### PROVIDED MATERIAL
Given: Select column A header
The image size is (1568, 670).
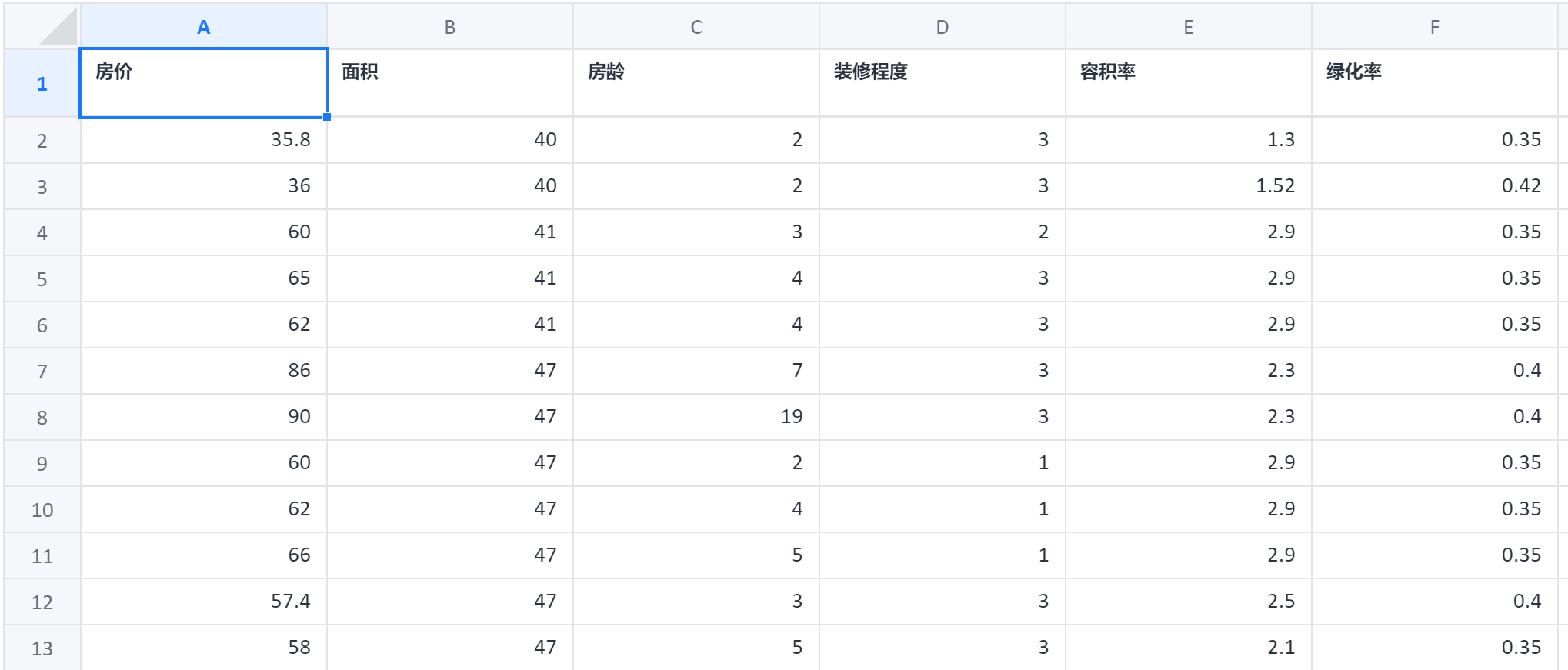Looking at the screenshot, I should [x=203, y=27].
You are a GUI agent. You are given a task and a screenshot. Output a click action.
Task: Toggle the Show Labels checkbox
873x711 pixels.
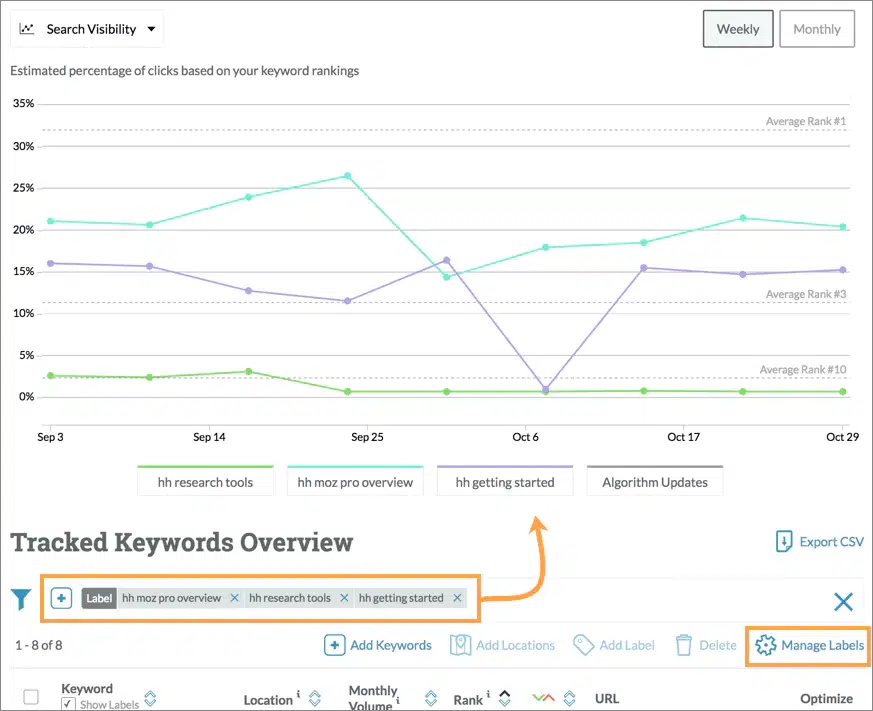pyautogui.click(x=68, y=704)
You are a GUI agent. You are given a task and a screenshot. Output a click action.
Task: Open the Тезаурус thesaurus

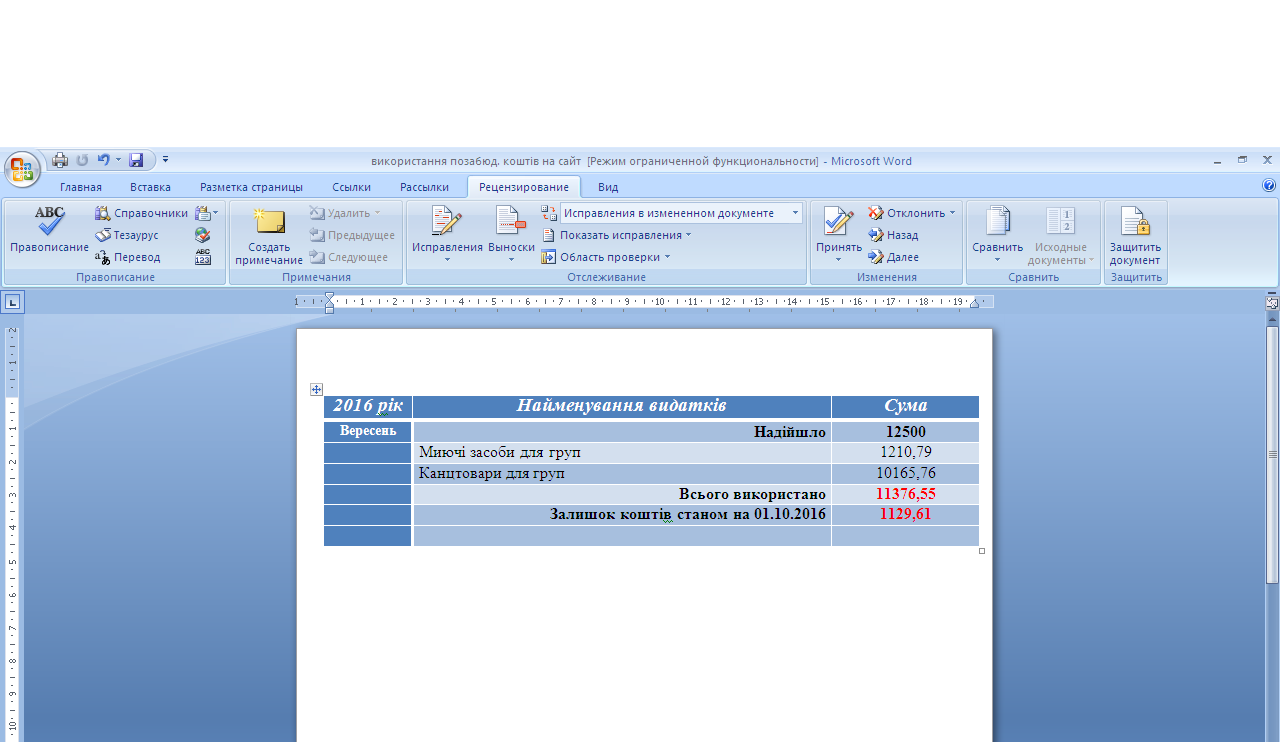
######
### PROVIDED MATERIAL
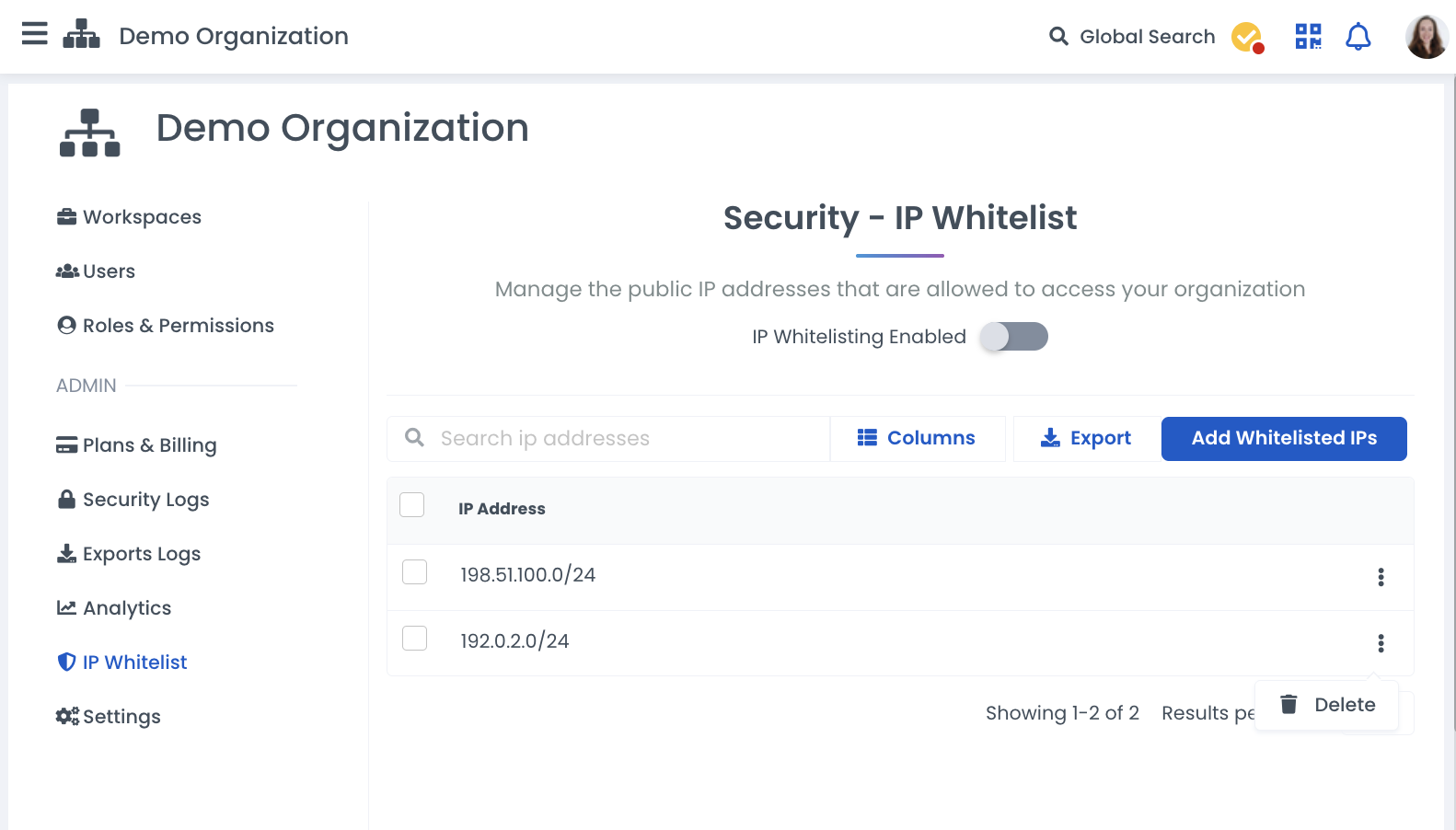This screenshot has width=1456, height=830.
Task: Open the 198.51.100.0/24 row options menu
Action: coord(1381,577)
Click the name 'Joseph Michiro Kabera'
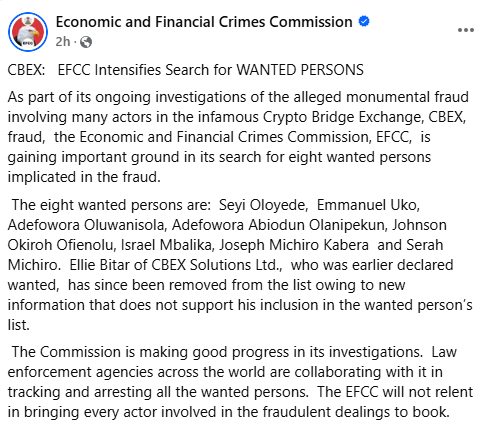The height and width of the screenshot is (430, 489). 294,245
######
### PROVIDED MATERIAL
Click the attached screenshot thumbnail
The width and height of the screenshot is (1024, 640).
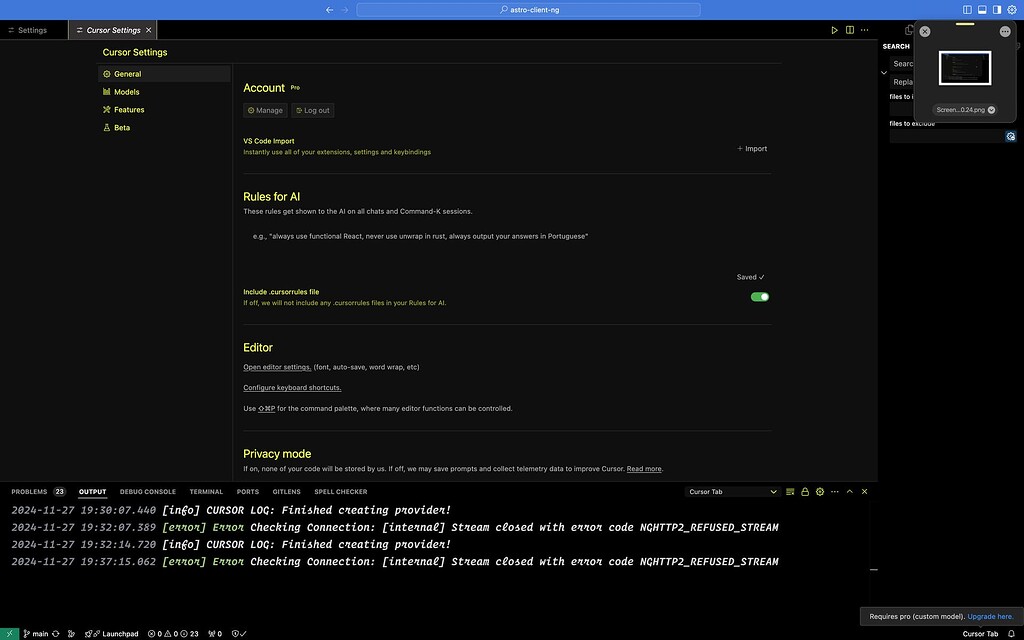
######
**PROBLEM TO WORK ON:** Print from the line containing "Given: Select column A header" through the line containing "Task: Open the Тезаурус thesaurus" in the data above, exactly as the lines stand, and omit every picture.

**ANSWER SPACE:**
Given: Select column A header
The image size is (1568, 670).
Looking at the screenshot, I should [x=203, y=27].
You are a GUI agent. You are given a task and a screenshot. Output a click action.
Task: Toggle the Show Labels checkbox
873x711 pixels.
pyautogui.click(x=68, y=704)
You are a GUI agent. You are given a task and a screenshot. Output a click action.
Task: Open the Тезаурус thesaurus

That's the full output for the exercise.